Real'S

10 0 0
                                    

Jimin dersin bitişiyle askılığın olduğu  tarafa doğru yürüdü . Toz olan pantolonunu birkaç kez çırptı ve siyah ceketini eline aldı .

"Ben biraz dolaşacağım" Seonkook istemsizce gözlerini kitapdan devirdi ve Jimin'e doğru döndü .

"Bu soğukta mı ?"

Jimin cevap beklemeden koridora doğru çıktı . Dar koridorda yürürken birçok öğrencinin onun hakkında konuşmasını duyabiliyordu . Çok geçmeden tanıdık bir kokunun ona doğru yaklaştığını hissetti . Vanilya kokusu . İşte bu mektupçuydu .
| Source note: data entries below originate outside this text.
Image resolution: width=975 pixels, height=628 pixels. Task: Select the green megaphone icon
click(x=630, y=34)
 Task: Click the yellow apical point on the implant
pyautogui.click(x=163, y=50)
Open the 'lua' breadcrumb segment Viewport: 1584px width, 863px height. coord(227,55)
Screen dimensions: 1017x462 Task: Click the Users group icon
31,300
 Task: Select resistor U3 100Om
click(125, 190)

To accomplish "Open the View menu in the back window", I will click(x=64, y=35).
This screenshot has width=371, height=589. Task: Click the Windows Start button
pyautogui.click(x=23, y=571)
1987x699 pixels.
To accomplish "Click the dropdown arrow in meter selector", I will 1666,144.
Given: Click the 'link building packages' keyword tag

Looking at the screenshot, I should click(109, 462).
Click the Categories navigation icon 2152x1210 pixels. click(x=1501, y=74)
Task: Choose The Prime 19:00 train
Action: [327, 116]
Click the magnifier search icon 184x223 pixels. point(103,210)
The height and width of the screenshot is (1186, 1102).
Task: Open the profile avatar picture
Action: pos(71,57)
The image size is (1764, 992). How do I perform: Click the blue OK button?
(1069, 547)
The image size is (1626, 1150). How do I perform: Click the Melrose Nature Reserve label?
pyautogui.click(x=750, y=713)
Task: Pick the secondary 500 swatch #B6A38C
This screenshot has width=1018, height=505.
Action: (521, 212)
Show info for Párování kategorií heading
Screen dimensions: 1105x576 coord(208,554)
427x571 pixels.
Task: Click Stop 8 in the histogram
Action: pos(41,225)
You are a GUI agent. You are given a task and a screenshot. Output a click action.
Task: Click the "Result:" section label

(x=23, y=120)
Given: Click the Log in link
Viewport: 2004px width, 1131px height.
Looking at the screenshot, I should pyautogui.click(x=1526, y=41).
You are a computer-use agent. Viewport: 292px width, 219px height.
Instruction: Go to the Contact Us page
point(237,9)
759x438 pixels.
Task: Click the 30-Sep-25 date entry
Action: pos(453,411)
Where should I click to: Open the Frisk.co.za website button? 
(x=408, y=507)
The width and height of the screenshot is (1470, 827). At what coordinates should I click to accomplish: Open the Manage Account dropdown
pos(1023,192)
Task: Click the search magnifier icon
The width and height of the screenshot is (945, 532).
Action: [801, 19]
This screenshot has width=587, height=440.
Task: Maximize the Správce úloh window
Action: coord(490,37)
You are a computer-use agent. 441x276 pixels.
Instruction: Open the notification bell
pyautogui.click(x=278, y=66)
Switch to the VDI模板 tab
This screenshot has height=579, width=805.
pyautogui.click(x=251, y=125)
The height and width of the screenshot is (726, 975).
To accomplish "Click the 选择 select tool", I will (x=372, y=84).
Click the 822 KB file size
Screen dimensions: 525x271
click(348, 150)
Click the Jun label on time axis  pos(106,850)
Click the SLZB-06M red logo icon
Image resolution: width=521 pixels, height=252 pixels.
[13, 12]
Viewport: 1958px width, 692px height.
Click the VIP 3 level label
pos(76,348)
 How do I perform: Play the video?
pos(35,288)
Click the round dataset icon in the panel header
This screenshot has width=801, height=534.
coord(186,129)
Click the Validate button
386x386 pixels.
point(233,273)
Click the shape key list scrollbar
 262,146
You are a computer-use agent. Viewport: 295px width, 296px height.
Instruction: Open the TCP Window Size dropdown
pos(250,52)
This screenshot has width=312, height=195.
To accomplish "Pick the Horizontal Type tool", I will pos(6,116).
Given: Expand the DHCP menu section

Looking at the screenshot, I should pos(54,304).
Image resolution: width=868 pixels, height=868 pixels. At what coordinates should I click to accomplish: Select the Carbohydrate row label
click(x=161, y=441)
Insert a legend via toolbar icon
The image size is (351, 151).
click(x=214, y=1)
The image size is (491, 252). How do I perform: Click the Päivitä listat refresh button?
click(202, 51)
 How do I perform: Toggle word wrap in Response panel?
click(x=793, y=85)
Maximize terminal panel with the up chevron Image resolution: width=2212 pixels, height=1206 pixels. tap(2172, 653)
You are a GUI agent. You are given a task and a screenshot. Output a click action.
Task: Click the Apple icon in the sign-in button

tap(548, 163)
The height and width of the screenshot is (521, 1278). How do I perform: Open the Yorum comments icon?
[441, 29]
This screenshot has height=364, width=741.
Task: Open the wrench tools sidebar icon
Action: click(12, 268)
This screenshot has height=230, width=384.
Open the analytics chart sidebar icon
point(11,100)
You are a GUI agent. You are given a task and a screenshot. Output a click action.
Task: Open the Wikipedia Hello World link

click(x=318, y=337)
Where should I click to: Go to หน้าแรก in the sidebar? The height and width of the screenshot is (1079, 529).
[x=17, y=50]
Yanından geçen siyah kapşonlu çocukla göz göze geldiler . Gece siyahı saçları ve bembeyaz yüzüyle dikkat çekici bir çift göz ile buluşan gözlerini kırpıştırması saniyeler alsada . Jimin düşüncelere dalarken o çoktan yanından geçip gitmişti . Arkasını döndü ve koşarak kapşonlu çocuğun kolundan tutup kendine çevirdi .

"Sen ..." sözünü bile tamamlayamadan aynı kişinin olmamasının üzüntüsüyle eğildi ve koşarak köşeyi döndü .

Yeniden vanilya kokusunu aldığında ileride ki çocuğu gördü .Boş depoya doğru giderken onu kolundan yakaladı ve kendine doğru çevirdi . Sertçe kavradığı kolundan onu duvara doğru sinirle ittirdi .

Çocuk korkusuzca nefes alıp veriyordu , deponun bir köşesinde sıkışmış kalsada . Beyninden boşalan kan mide bulantısını artırmıştı .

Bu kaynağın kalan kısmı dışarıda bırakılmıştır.